兩人交換了個心照不宣的眼神,悶頭就著糊糊又吃了十幾串肉。
虎子話不多,聊的多是跟著奎爺跑事、押車送貨的零碎。
偶爾提起深山打獵的奇聞更是來了興致。
陳冬河也耐心聽著。
石臼裡的肉串下去一半多,寒露已經在枯草尖上凝成了細碎的白霜。
院外土坷垃路的儘頭,影影綽綽晃過來一個人影。
那人佝僂著腰,臟膩膩的棉帽耳翻下來,裹著一件鼓鼓囊囊辨不出顏色的破棉襖。
踩著咯吱咯吱的積雪,踱到半人高的木板柵欄牆根兒,踮著腳往院裡探頭探腦。
陳冬河眼皮一抬,刀鋒似的目光“唰”地一下釘在對方那張賊眉鼠眼的臉上。
眼生!
絕不是屯子裡的人!
那人被他這冰碴子般的目光一掃,臉上肌肉僵硬地擠出一個諂笑,眼神卻慌不迭地避開,直勾勾瞄向篝火旁的虎子。

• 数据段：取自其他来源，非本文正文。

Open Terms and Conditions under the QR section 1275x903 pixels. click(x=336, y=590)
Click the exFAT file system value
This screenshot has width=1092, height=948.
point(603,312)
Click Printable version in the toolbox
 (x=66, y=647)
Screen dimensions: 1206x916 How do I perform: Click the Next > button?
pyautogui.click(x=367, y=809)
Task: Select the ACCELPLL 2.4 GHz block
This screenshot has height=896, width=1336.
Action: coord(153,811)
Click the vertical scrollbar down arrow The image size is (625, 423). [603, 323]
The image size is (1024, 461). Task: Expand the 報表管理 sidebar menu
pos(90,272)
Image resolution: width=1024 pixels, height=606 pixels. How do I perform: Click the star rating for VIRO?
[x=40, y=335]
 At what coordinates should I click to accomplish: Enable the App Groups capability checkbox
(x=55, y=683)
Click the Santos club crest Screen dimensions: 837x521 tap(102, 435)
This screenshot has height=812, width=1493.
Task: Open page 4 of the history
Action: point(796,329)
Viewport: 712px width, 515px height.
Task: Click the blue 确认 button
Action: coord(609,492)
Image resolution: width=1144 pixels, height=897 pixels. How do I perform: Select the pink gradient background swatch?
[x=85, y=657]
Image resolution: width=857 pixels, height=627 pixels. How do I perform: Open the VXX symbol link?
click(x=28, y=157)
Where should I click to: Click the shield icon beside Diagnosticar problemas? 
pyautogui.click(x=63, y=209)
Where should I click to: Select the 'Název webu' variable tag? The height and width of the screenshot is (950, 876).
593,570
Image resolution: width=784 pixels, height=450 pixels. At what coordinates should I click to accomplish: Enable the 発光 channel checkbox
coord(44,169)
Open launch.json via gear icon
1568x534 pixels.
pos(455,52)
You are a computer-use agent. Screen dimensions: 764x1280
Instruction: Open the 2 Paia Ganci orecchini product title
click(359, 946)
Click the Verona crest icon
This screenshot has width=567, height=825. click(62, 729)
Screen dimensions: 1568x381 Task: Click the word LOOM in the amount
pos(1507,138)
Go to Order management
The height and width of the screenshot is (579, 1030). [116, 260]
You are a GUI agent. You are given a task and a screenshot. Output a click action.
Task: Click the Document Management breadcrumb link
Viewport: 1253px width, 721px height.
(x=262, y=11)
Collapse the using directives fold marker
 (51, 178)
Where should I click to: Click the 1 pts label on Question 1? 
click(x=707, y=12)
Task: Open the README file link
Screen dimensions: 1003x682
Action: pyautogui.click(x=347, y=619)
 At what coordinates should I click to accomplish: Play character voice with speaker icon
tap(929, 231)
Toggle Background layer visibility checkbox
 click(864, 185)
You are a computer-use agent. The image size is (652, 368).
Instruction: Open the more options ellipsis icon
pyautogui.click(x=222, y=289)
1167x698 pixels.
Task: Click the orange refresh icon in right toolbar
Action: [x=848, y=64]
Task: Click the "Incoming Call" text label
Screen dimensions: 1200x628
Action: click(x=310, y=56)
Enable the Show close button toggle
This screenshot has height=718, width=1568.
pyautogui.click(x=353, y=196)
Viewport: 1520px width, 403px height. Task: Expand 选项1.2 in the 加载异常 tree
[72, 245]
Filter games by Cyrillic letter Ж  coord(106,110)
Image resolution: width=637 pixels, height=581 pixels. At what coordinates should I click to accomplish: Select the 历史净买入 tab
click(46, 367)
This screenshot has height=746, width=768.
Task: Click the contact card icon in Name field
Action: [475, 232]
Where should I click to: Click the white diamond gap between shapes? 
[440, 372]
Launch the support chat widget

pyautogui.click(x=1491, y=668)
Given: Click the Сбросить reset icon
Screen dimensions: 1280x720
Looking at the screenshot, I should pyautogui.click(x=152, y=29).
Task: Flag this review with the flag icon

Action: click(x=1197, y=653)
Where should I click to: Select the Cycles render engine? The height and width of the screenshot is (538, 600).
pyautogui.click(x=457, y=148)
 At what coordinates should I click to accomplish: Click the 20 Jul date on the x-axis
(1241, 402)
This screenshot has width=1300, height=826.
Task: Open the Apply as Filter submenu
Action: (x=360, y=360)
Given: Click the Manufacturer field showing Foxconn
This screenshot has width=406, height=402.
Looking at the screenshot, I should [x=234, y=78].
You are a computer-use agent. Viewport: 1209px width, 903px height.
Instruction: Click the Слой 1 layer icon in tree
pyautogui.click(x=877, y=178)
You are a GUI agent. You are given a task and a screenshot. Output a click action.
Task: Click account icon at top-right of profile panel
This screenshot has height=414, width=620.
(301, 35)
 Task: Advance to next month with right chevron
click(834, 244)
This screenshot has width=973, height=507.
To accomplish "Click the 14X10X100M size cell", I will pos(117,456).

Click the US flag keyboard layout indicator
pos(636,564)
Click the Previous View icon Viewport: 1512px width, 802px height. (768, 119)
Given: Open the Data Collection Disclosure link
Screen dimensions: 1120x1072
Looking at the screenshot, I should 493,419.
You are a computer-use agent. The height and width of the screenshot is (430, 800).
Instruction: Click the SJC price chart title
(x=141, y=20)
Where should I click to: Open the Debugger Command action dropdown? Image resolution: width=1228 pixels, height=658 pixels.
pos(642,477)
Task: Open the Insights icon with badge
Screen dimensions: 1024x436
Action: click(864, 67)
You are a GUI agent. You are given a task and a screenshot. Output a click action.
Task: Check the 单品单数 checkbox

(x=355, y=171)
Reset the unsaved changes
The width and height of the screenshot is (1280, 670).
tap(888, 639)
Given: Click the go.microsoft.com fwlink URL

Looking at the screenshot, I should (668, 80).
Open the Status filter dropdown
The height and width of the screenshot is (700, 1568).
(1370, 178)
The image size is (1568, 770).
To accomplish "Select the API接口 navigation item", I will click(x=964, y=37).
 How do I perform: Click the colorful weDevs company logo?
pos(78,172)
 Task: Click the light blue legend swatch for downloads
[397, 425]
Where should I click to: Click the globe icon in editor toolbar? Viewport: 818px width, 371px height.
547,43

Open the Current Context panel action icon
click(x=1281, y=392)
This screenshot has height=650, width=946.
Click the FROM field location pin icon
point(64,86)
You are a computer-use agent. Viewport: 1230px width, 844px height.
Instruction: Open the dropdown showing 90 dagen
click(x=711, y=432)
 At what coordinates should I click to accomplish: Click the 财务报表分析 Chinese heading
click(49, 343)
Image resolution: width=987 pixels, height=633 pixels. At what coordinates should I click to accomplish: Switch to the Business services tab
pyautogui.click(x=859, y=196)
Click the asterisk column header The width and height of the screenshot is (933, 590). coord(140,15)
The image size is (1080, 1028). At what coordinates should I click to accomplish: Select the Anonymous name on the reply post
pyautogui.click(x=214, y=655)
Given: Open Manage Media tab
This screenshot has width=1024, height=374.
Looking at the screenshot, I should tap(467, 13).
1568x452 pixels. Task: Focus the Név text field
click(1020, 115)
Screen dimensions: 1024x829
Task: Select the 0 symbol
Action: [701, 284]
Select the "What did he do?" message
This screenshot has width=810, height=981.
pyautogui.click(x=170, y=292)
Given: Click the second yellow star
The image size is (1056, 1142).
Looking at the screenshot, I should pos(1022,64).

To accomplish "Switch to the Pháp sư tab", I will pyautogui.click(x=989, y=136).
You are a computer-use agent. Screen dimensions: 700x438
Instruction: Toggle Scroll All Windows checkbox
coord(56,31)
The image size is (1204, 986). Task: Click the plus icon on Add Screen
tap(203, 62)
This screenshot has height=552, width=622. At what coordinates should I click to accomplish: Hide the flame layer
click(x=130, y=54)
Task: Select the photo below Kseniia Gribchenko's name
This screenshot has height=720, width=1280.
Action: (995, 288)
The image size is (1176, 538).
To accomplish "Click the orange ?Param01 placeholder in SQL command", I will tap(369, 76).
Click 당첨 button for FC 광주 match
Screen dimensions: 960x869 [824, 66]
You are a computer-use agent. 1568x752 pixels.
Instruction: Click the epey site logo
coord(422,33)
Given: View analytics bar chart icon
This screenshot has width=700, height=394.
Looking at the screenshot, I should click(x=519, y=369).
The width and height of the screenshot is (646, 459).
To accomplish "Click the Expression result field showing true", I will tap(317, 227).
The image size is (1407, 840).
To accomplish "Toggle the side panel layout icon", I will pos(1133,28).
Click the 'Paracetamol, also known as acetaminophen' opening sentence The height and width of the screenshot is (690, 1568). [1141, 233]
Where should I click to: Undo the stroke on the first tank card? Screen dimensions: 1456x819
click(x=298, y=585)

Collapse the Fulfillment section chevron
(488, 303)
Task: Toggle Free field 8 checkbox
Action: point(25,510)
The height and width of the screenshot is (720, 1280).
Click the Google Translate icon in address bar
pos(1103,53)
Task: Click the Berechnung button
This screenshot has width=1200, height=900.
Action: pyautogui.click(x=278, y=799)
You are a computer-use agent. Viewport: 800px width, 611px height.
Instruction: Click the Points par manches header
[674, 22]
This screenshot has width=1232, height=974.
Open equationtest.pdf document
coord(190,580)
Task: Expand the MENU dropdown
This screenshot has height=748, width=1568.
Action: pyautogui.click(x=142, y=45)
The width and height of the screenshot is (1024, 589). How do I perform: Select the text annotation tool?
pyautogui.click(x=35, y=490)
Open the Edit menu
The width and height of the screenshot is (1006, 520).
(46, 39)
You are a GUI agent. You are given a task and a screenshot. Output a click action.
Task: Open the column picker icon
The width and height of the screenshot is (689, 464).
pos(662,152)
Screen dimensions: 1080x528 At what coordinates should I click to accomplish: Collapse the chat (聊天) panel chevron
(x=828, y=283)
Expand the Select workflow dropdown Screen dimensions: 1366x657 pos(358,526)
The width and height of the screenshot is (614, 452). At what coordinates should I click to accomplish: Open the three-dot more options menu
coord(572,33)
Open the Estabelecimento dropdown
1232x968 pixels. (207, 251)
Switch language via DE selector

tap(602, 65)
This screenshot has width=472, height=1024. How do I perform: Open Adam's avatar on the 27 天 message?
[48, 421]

“虎……虎子哥!”聲音哆嗦著,帶著被夜風凍透的嘶啞。
“滾進來!”虎子眯起眼,寒光一閃,一時竟沒認出是哪個蝦兵蟹將。
這些年跟著奎爺,這種上不了台麵的雜毛見得太多了。
那人像得了救命的聖旨,慌忙推開吱呀作響的木板門,佝僂著腰溜進院子,幾乎縮成一團,聲音抖得不成調。
“虎……虎子哥,您……您跟這家人……是親戚?”
他不敢拐彎抹角,虎子是啥人他太清楚了,逼急了,那杆帶著半尺刺刀的槍真敢往人身上招呼!
“冬河哥是奎爺過命的兄弟!”虎子甕聲甕氣,把奎爺的叮囑一字不差砸過去,“奎爺讓我來護著的!”
他刻意加重了“護著”兩個字,像鐵錘砸釘。
那人腰幾乎彎成了一張弓,朝著陳冬河連連作揖,額頭恨不得點到凍得梆硬的地麵。
“冬……冬河哥!對……對不住!兄弟有眼不識泰山,該打!之前……之前縣城有人塞了十塊錢加一斤糧票,讓俺們幾個來辦件事……”
他胡亂抹了把沒有汗的腦門,帶著哭腔。
“這……要不是瞅見虎子哥您在這……俺們這就是耗子舔貓腚——作死啊!”
陳冬河麵無表情,手裡的鐵鉗子撥弄著石臼裡劈啪作響的火炭,幾點火星迸濺出來。
聲音平淡得像問今天吃了沒。
“李二狗讓你們乾啥?”
“李……李二狗?”那人猛地一愣,茫然地抬起那張凍得發紫的臉。
“俺不認識啥二狗啊?找俺們那人瘦高個,鞋拔子臉,叫李金寶!他……他小名是不是二狗?”
陳冬河看他神情不似作偽,臉上刀刻般的冷硬略緩,順手拿起幾串剛烤好的流油的鹿肉遞過去。
“李金寶是李二狗他爹。我跟李二狗前段結了死仇,李二狗這王八蛋現在被追得急了眼,滿屁股都是屎窟窿!”
“你們卷進這事兒……”陳冬河嘴角牽起一絲冰冷的笑意,“被人撞見,說是你們衝進村裡要綁人家閨女……那可就不是打一頓那麼簡單了。蹲大牢吃槍子都有可能!”
“俺的親娘咧!”
那人嚇得魂飛魄散,臉瞬間白得像糊牆的石灰。